* begin MATERIAL PROVIDED *

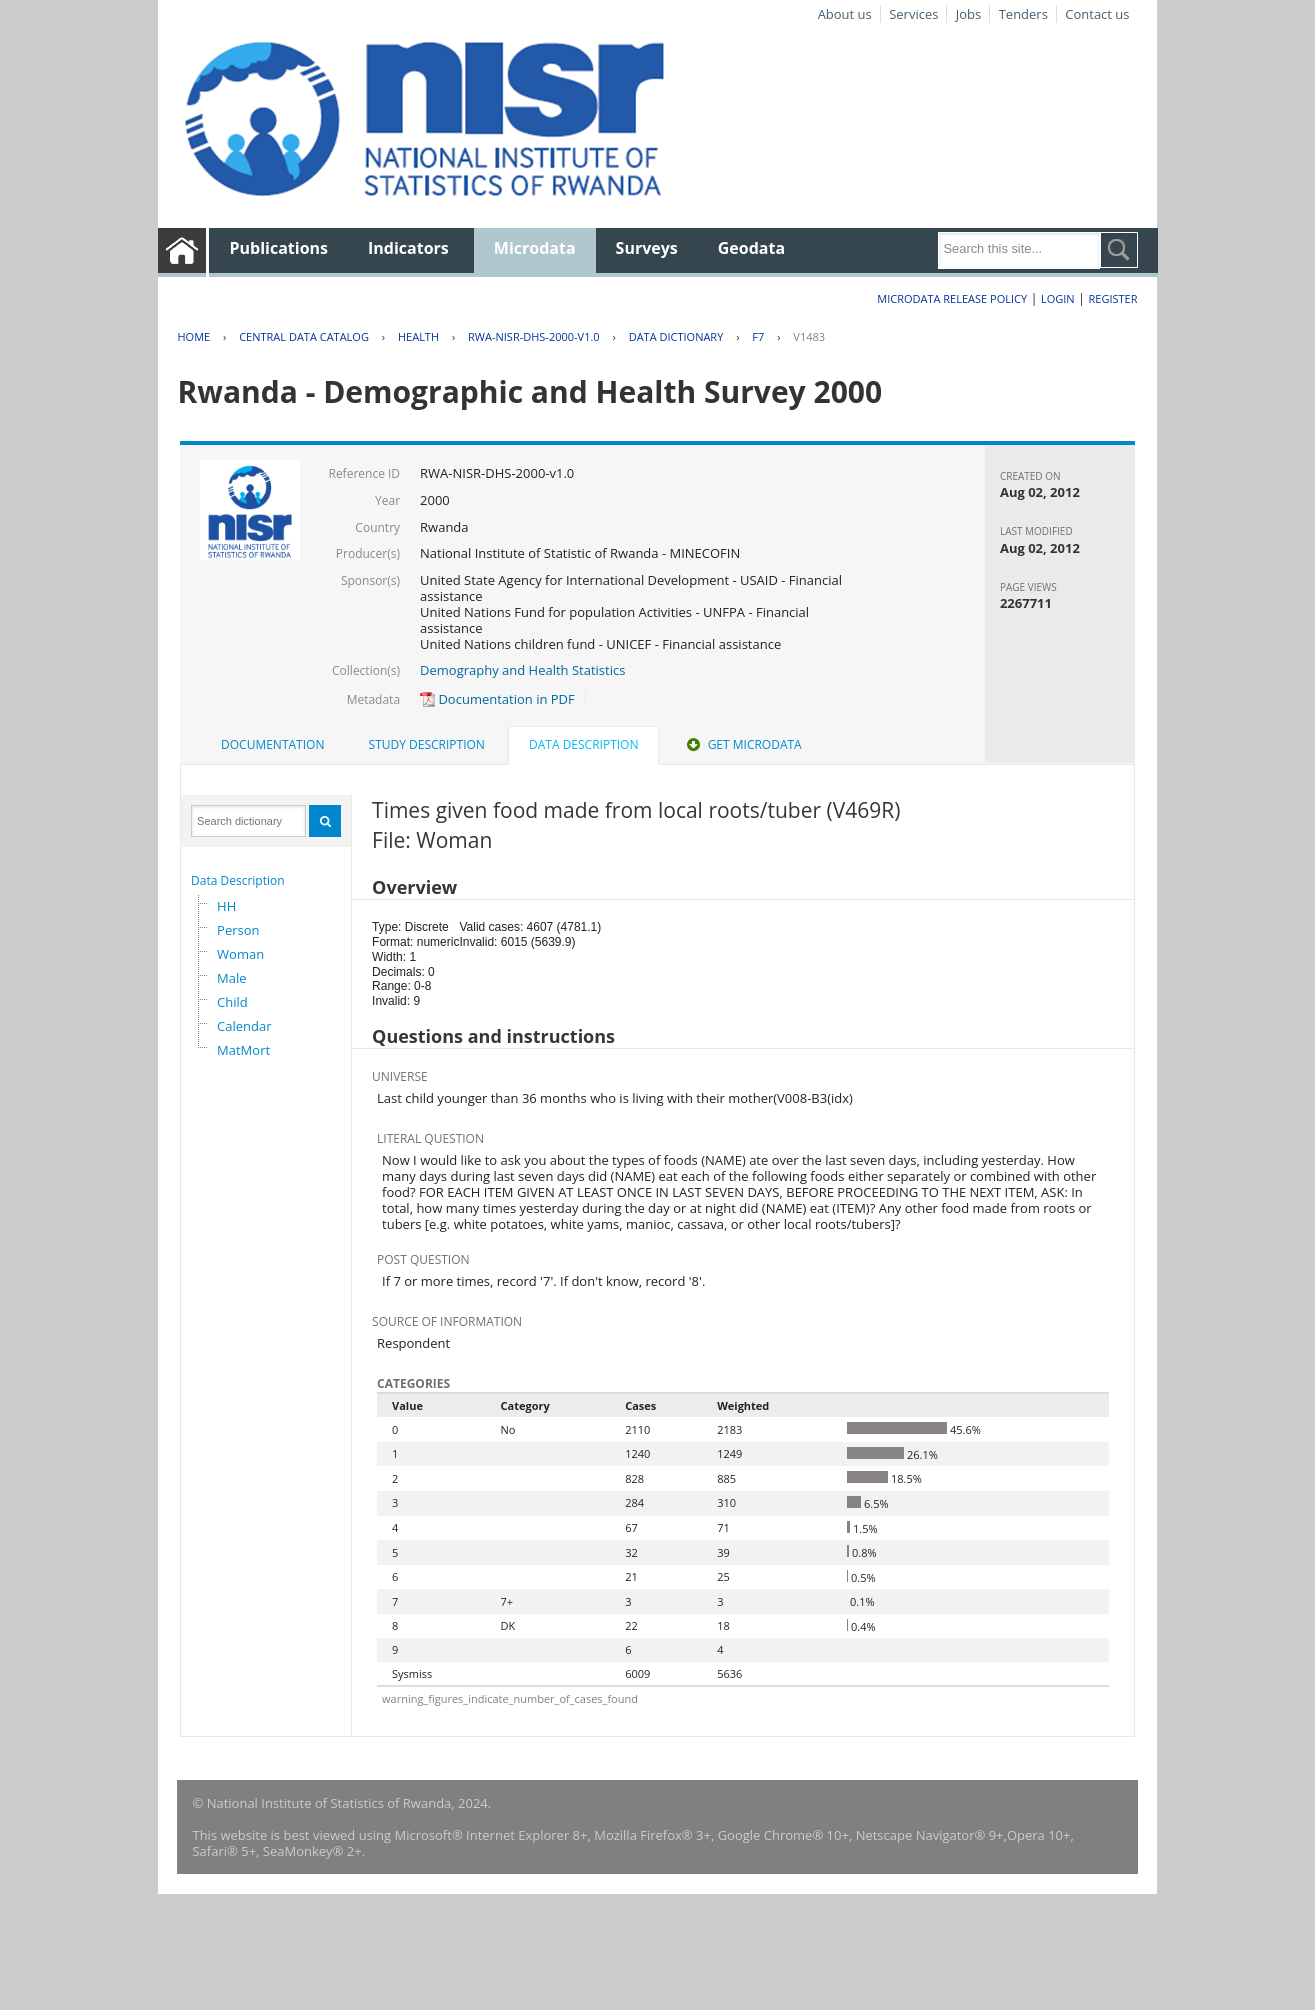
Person (238, 930)
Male (232, 978)
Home (193, 336)
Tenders (1023, 14)
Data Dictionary (676, 336)
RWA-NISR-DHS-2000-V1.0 (534, 336)
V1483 (809, 336)
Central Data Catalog (304, 336)
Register (1113, 298)
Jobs (968, 14)
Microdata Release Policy (952, 298)
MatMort (243, 1050)
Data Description (238, 880)
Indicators (408, 248)
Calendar (244, 1026)
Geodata (751, 248)
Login (1058, 298)
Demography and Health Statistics (522, 670)
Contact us (1097, 14)
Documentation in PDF (497, 699)
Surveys (647, 248)
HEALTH (418, 336)
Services (913, 14)
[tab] (272, 745)
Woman (240, 954)
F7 (758, 336)
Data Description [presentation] (583, 744)
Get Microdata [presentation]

* end MATERIAL PROVIDED *

» **PROBLEM TO SOLVE**: Format the rows above as a JSON list of strings, one string per row with blank lines omitted, and leave the pictures out of your answer.

» **TASK OUTPUT**:
[
  "Person (238, 930)",
  "Male (232, 978)",
  "Home (193, 336)",
  "Tenders (1023, 14)",
  "Data Dictionary (676, 336)",
  "RWA-NISR-DHS-2000-V1.0 (534, 336)",
  "V1483 (809, 336)",
  "Central Data Catalog (304, 336)",
  "Register (1113, 298)",
  "Jobs (968, 14)",
  "Microdata Release Policy (952, 298)",
  "MatMort (243, 1050)",
  "Data Description (238, 880)",
  "Indicators (408, 248)",
  "Calendar (244, 1026)",
  "Geodata (751, 248)",
  "Login (1058, 298)",
  "Demography and Health Statistics (522, 670)",
  "Contact us (1097, 14)",
  "Documentation in PDF (497, 699)",
  "Surveys (647, 248)",
  "HEALTH (418, 336)",
  "Services (913, 14)",
  "[tab] (272, 745)",
  "Woman (240, 954)",
  "F7 (758, 336)",
  "Data Description [presentation] (583, 744)",
  "Get Microdata [presentation]"
]